Volviendo al día soleado de mi visita, el paseo que recorre la orilla canadiense estaba abarrotado de gente de todos los colores, todos cámara o teléfono en mano, haciendo fotos a diestra y siniestra. Y todos con su chubasquero rojo, color que identifica el lado canadiense; el azul está reservado a los que parten desde EE. UU.
Los botes de ambos lados salían sin parar haciendo un recorrido en el que se acercan a los tres saltos, aunque no demasiado, pues la fuerza con que cae el agua es tal que podría hundirlos, aunque llegan a una distancia en la que el poncho impermeables es imprescindible salvo que se quiera quedar totalmente empapado.
La experiencia es sobrecogedora y la luz que se refleja en los millones de gotas de agua que flotan en el aire da a las fotos unos colores alucinantes.
Las cataratas pueden sobrevolarse en helicóptero, pero la opción estaba fuera de las expectativas de mi siempre raquítica billetera, que aquel día andaba feliz, pues no tuvo que soltar un dólar por el paseo en bote ni el almuerzo posterior.
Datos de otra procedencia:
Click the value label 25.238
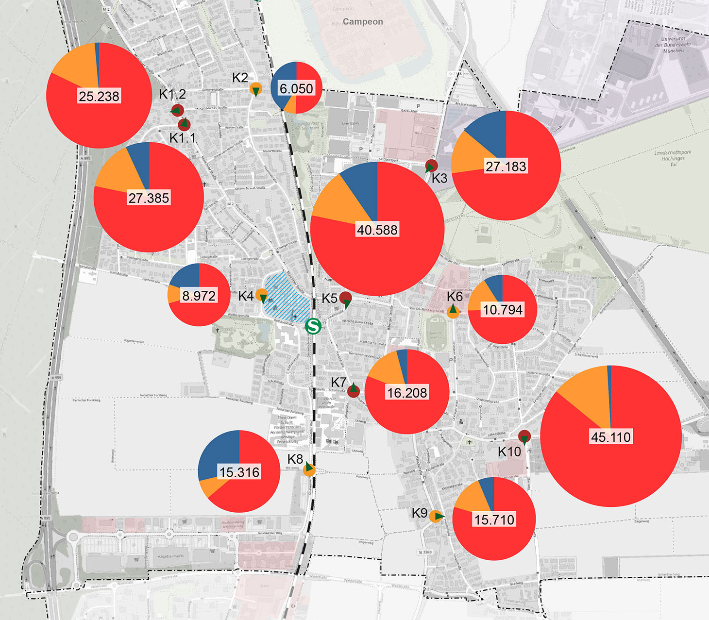[x=99, y=96]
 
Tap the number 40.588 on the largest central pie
[x=377, y=230]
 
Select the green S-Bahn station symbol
[x=313, y=326]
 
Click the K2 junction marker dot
[x=256, y=89]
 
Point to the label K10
[x=509, y=452]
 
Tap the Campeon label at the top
[x=363, y=22]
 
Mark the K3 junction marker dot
[x=431, y=166]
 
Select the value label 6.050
[x=297, y=89]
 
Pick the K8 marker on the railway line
[x=309, y=469]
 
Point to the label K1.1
[x=183, y=138]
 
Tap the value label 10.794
[x=503, y=310]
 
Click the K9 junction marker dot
[x=436, y=516]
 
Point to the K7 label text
[x=338, y=383]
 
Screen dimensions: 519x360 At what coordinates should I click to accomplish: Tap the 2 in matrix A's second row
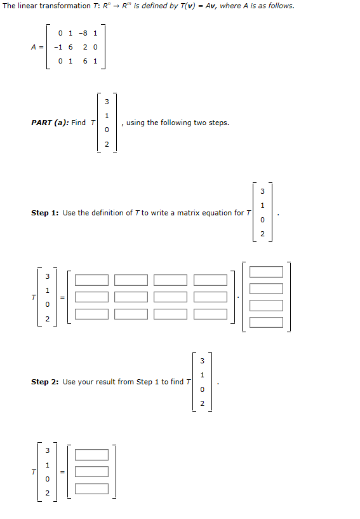pos(85,47)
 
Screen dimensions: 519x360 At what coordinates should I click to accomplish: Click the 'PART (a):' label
pos(50,123)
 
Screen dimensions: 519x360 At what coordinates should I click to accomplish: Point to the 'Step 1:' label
pos(45,213)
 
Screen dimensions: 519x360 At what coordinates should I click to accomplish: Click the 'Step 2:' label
pos(45,382)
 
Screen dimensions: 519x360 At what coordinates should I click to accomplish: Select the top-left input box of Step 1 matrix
pos(92,280)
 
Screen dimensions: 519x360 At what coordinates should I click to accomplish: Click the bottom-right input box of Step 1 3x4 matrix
pos(210,314)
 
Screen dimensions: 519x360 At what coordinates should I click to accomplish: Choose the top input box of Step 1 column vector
pos(266,272)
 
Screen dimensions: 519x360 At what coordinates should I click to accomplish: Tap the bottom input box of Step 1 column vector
pos(266,321)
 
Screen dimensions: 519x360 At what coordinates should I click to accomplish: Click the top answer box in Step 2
pos(92,455)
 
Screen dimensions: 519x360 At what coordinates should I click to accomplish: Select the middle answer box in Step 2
pos(92,472)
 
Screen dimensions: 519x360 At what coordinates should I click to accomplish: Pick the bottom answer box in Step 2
pos(92,489)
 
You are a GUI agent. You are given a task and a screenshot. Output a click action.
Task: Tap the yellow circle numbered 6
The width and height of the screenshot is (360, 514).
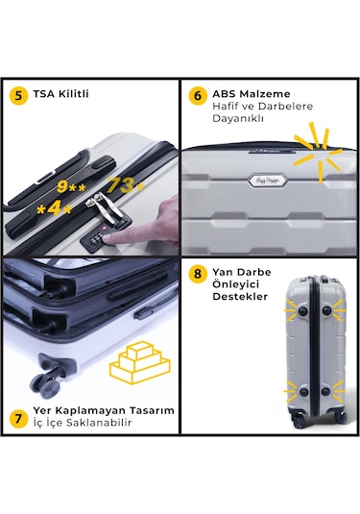tap(197, 95)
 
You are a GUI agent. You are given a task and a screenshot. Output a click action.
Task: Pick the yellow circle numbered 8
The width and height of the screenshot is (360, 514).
tap(197, 273)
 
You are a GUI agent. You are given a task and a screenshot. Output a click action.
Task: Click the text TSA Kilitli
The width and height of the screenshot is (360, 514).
tap(60, 95)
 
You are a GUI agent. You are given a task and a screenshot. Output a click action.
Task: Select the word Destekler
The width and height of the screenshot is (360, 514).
tap(240, 296)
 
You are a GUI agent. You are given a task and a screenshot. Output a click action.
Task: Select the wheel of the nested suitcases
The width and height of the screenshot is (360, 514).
tap(45, 381)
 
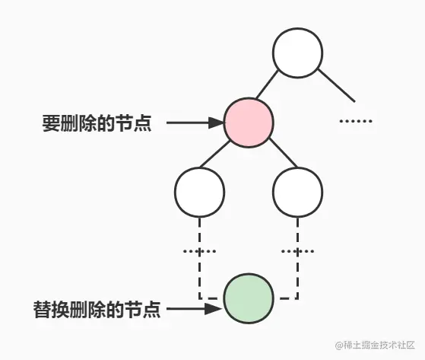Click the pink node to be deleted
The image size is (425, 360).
[x=249, y=122]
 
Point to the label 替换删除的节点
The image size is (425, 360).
[x=97, y=310]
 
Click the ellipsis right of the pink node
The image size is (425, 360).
[x=354, y=122]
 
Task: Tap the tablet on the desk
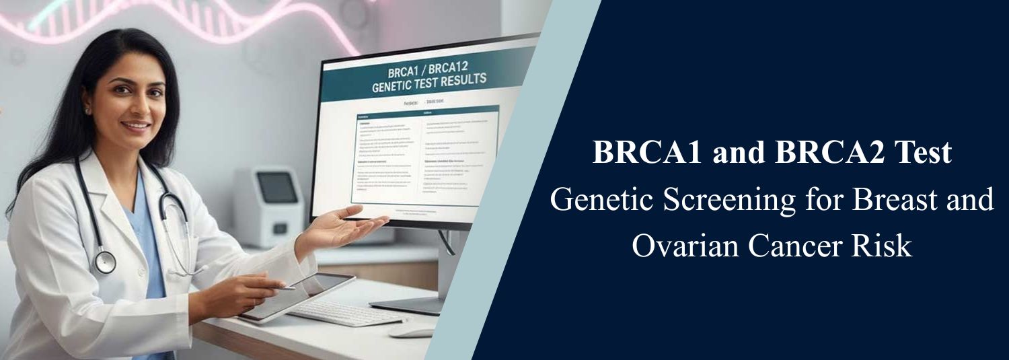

Hasta las Cataratas del Niágara llegan anualmente unos 30 millones de visitantes de todo el mundo, unos por el lado canadiense y otros desde Estados Unidos. Yo fui desde Toronto, Canadá y confieso que, como buen cubano, no dejaba de asombrarme que tan cerca, del otro lado del agua, estuviera la tierra tan anhelada por muchos de mis compatriotas.